What the task requires →
Print the data below word for word, starting at the line that contains "Task: Focus the name and phone input field" and ending at the line that contains "Action: pos(1609,5)", with both of those lines included. Leave the pictures out.
* Begin Supplied material *
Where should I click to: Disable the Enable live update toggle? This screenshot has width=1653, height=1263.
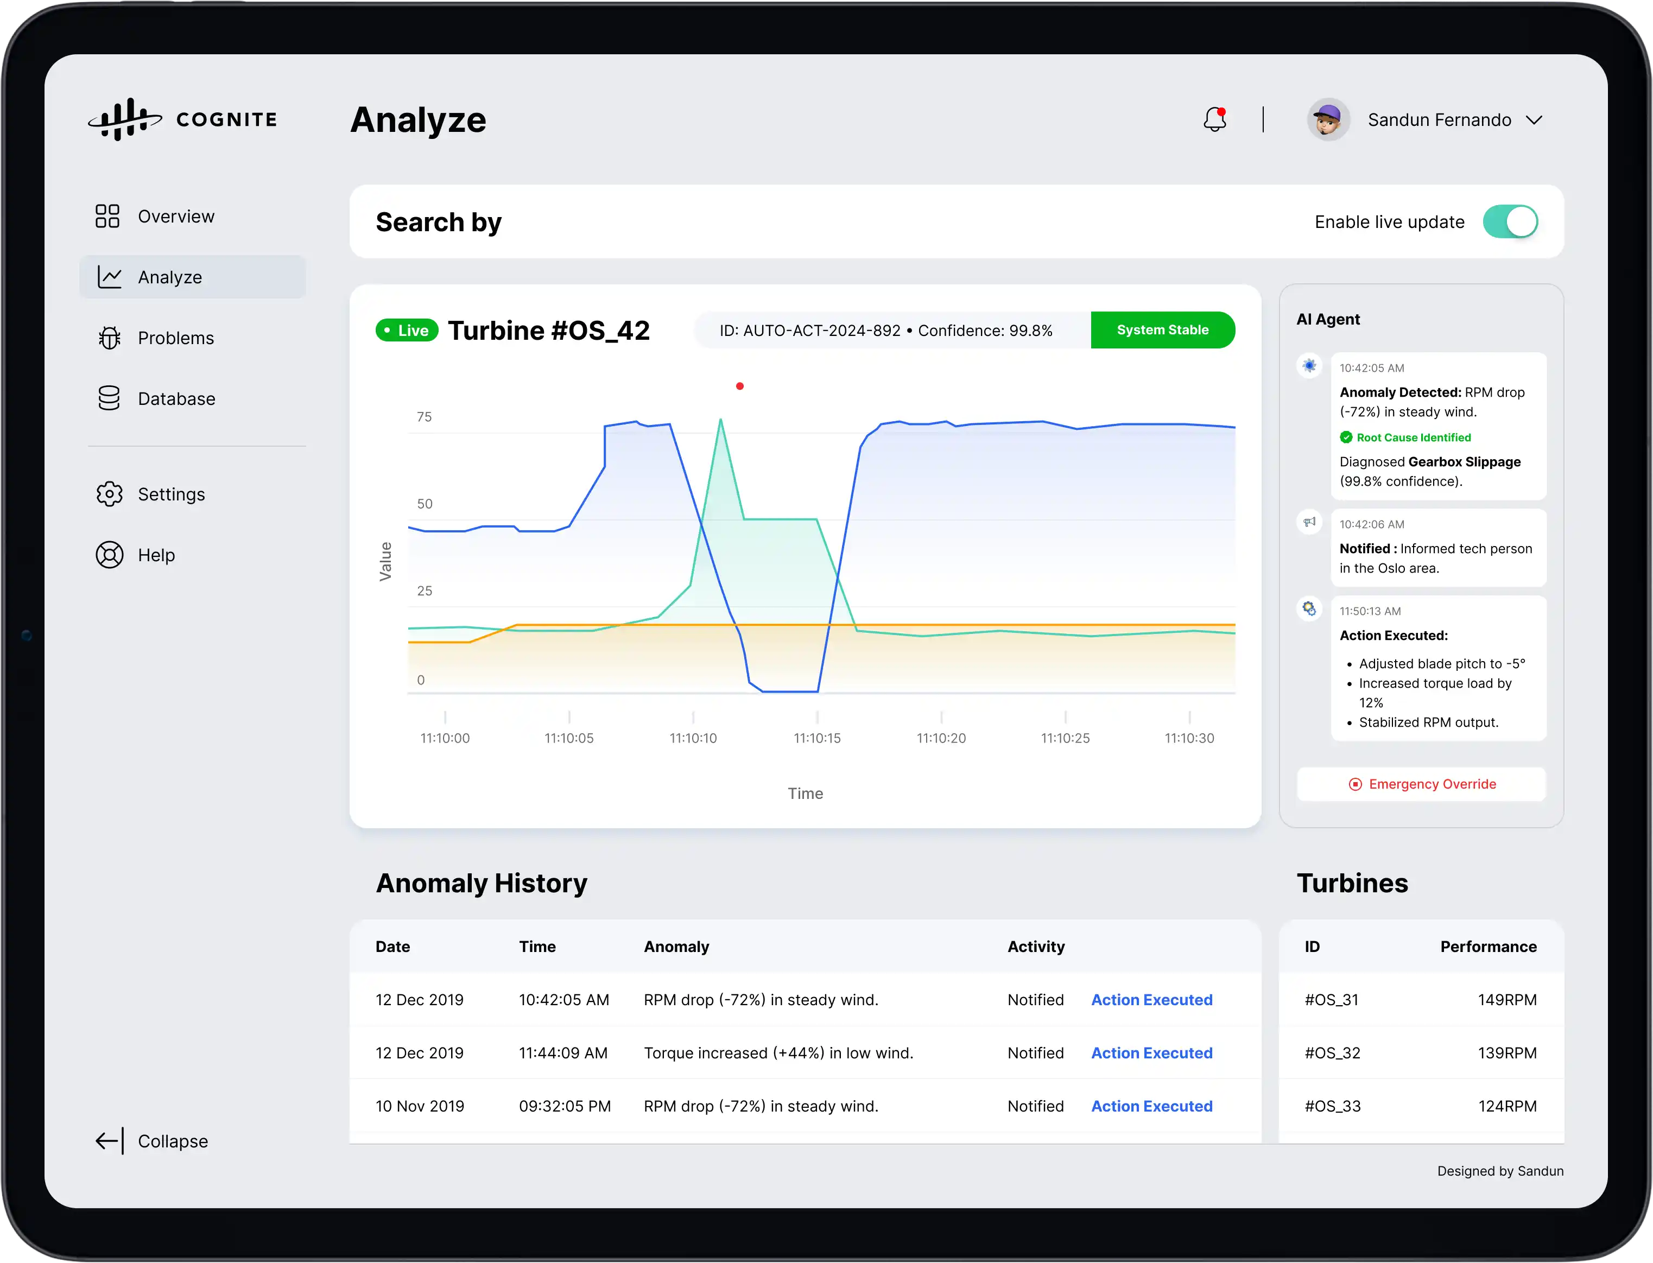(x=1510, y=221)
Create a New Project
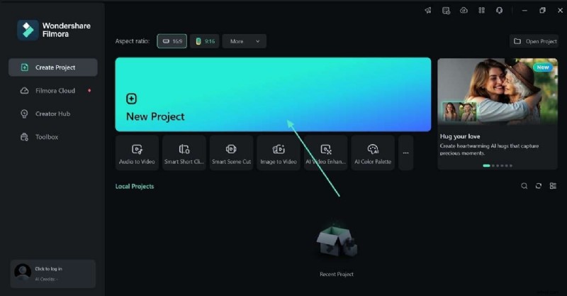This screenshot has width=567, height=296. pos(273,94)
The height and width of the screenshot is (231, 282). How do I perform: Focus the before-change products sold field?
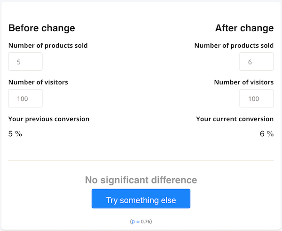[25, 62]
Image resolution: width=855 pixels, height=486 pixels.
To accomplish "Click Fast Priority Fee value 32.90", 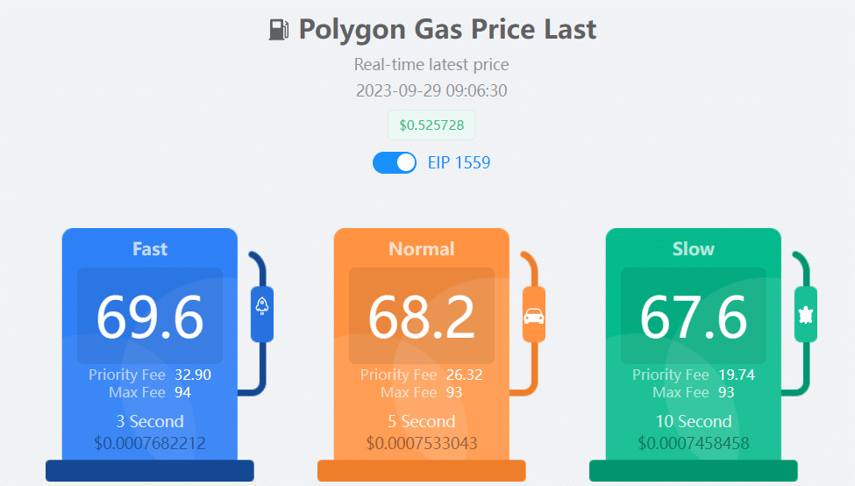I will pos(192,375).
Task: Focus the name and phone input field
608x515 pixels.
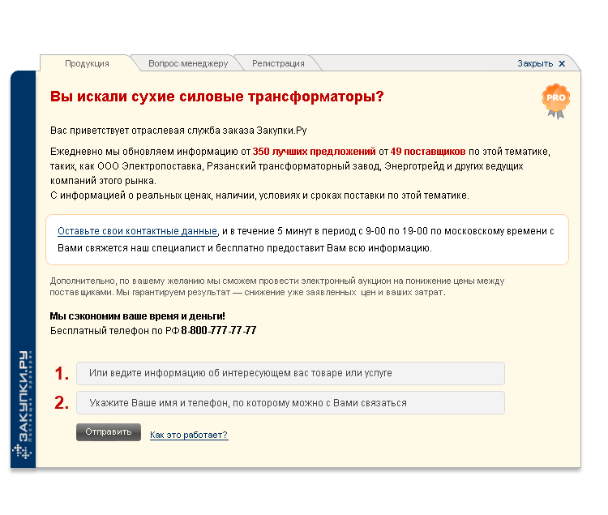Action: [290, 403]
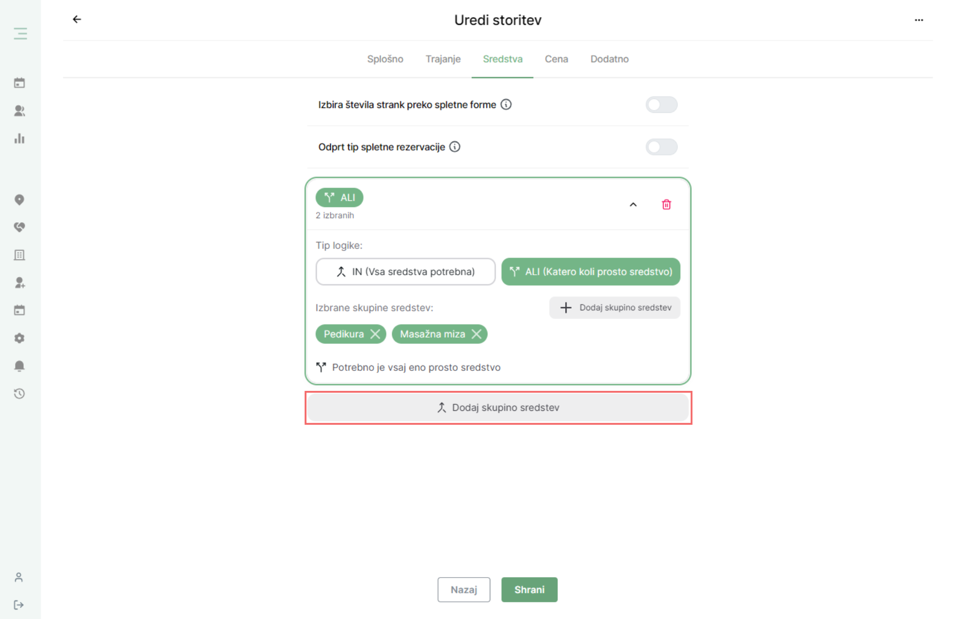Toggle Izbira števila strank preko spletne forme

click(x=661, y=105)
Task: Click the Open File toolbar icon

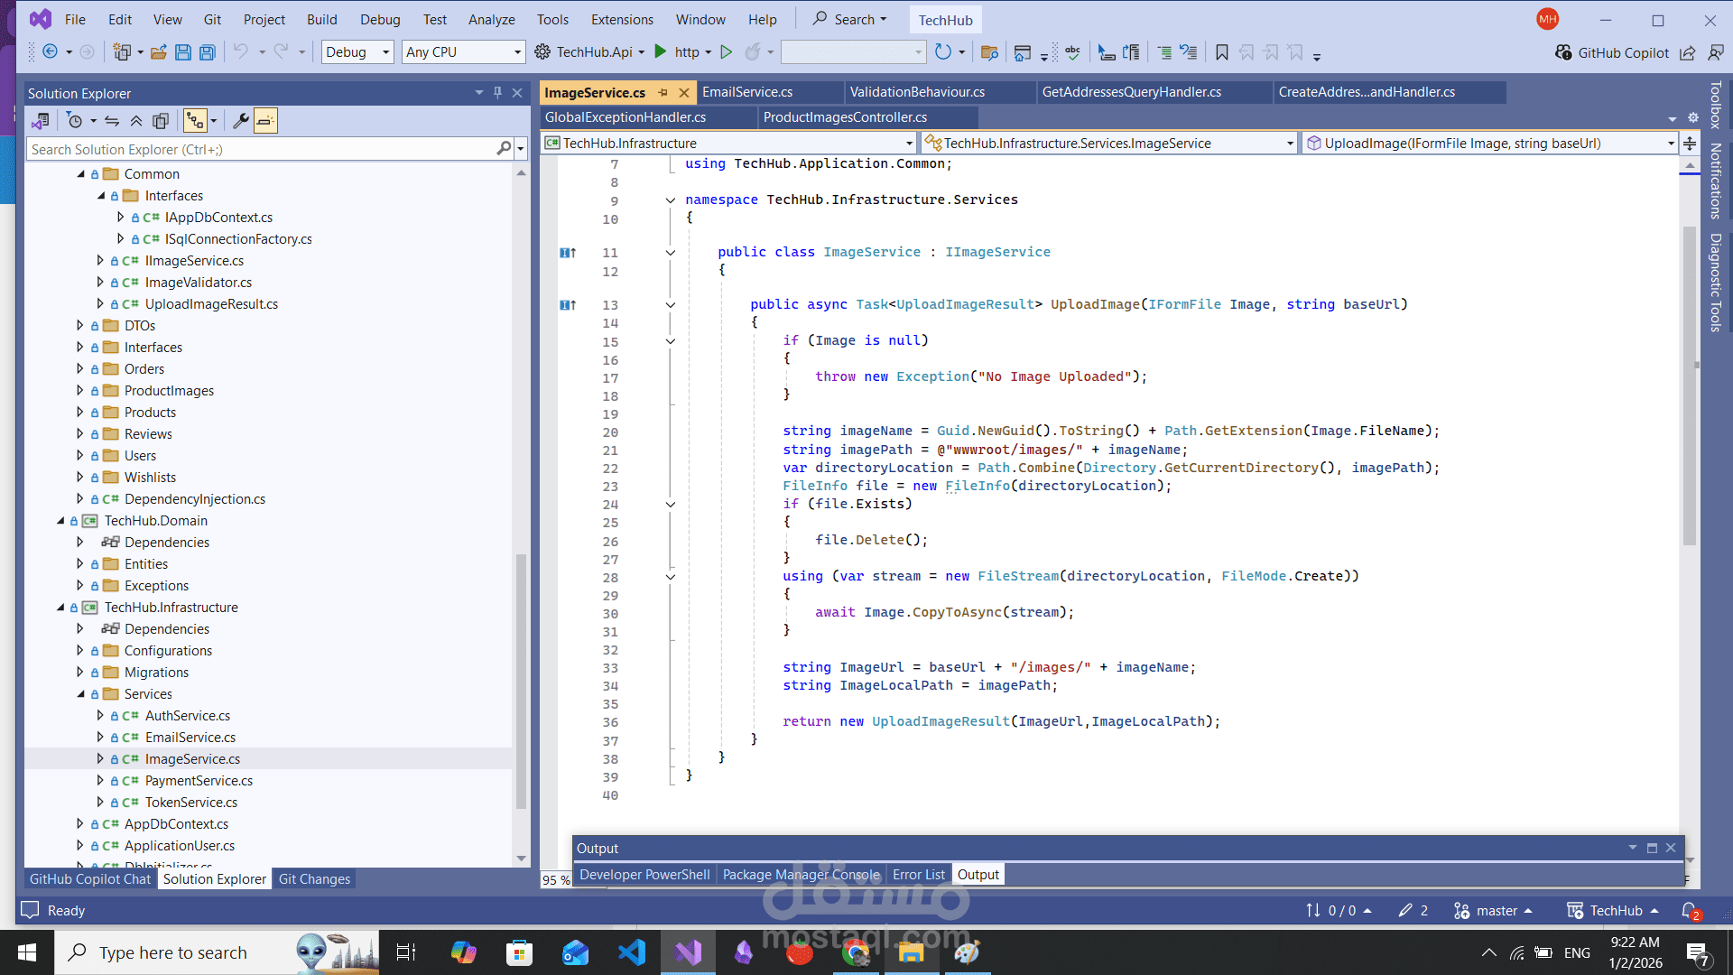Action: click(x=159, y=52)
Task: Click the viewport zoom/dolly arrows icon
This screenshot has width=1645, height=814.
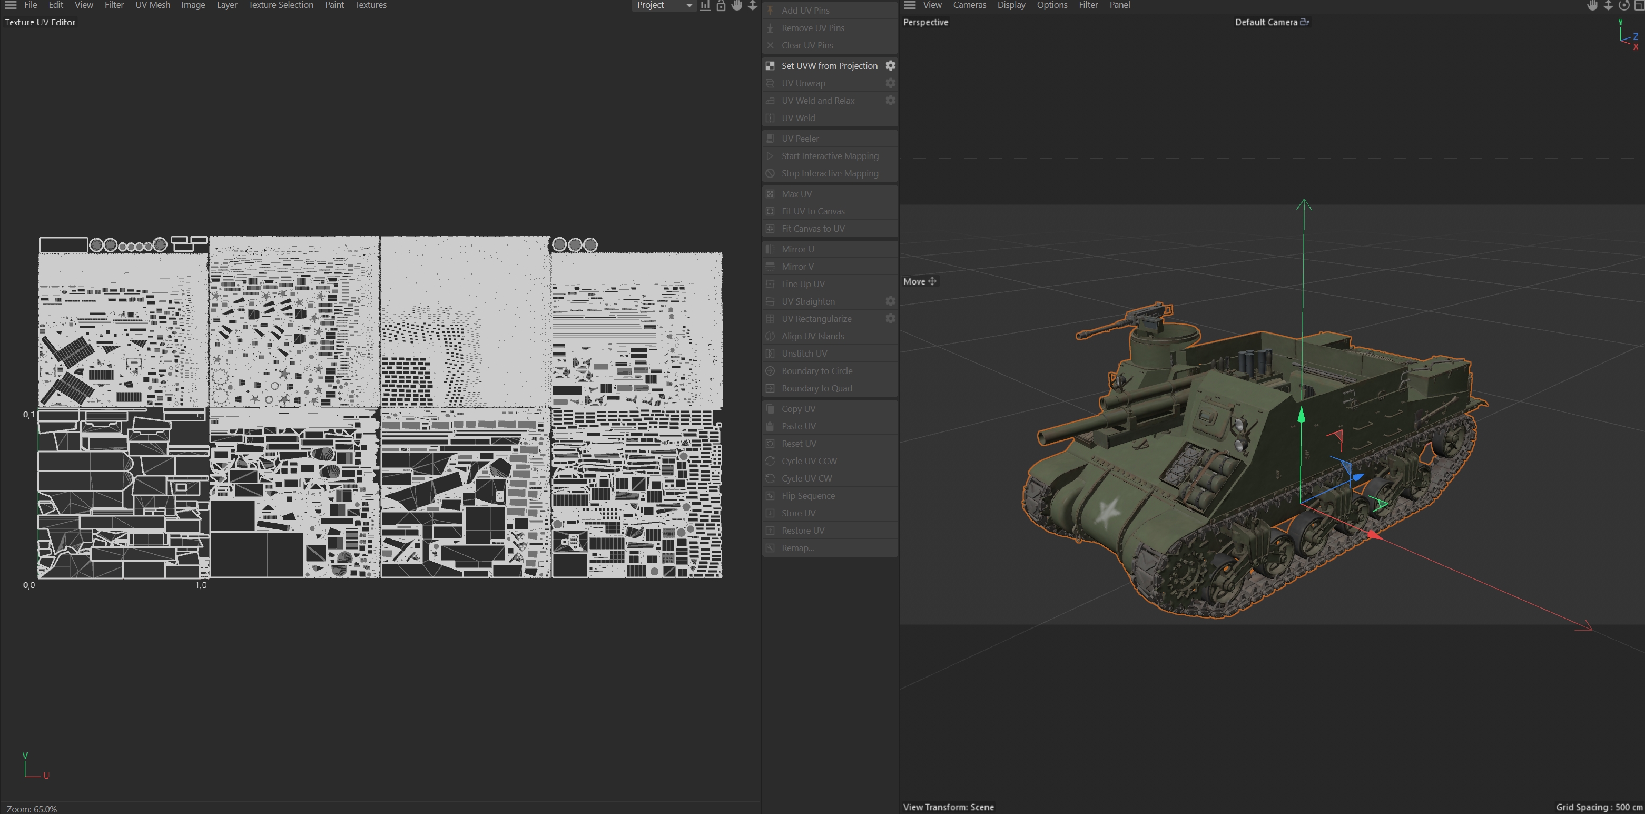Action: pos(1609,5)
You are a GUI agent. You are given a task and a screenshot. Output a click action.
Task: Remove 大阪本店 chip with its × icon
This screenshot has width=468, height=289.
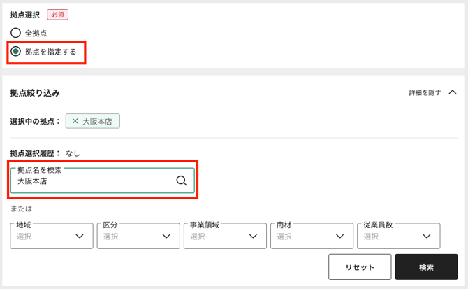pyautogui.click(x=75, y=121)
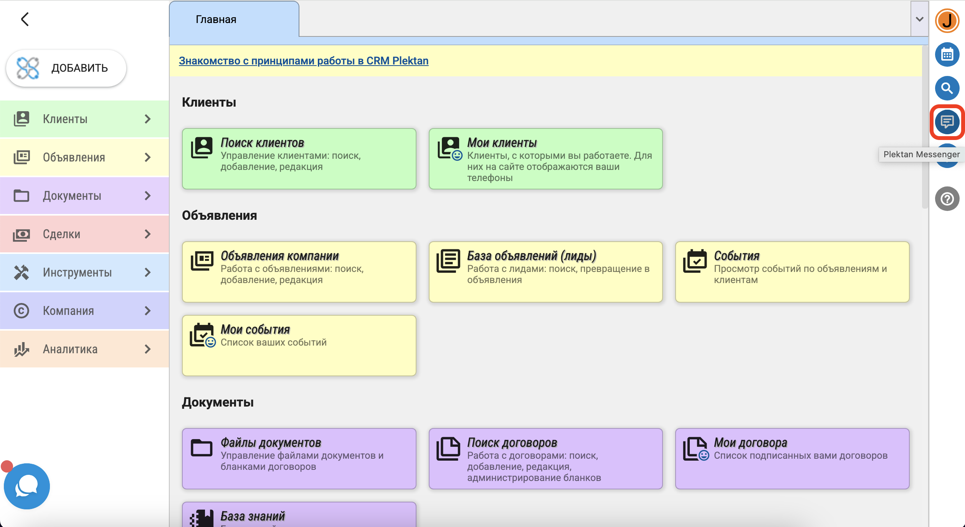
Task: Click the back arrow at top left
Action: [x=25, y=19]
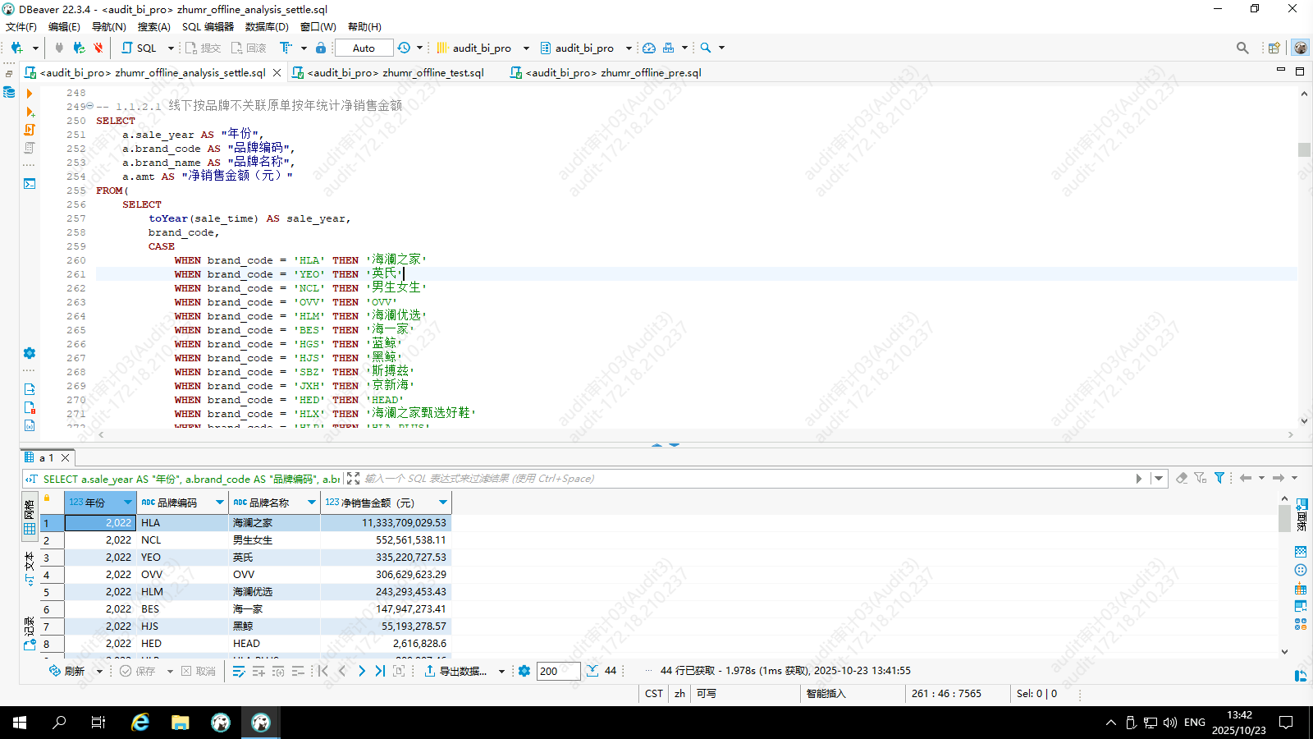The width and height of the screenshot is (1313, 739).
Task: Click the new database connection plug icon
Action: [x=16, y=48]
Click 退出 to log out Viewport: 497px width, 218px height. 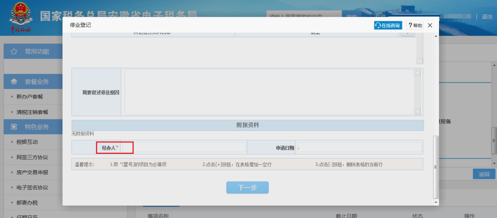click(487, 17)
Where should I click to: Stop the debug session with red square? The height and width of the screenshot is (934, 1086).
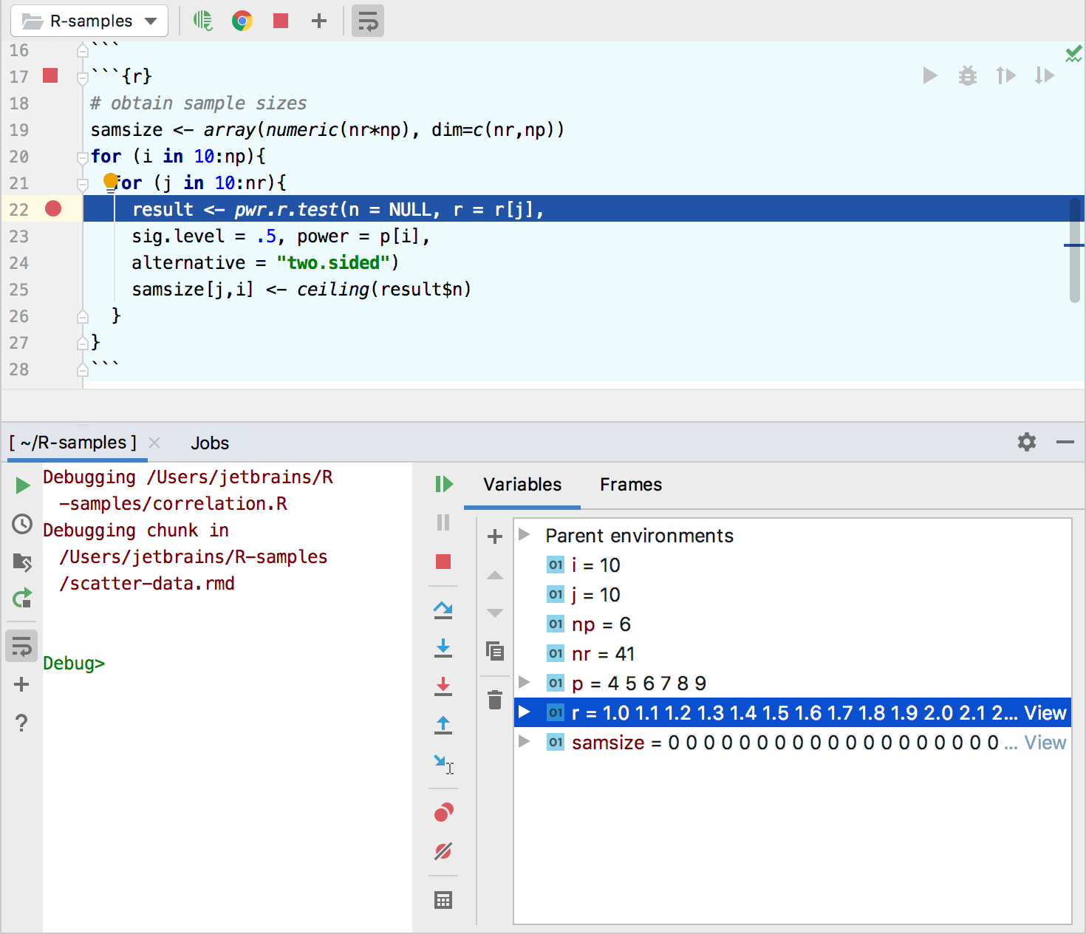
* End Supplied material *
Result of this exercise →
Task: Focus the name and phone input field
608x515 pixels.
Action: [290, 403]
Toggle Izbira števila strank preko spletne forme

click(x=661, y=105)
Task: Click the Open File toolbar icon

Action: click(x=159, y=52)
Task: Click the viewport zoom/dolly arrows icon
This screenshot has width=1645, height=814.
Action: pos(1609,5)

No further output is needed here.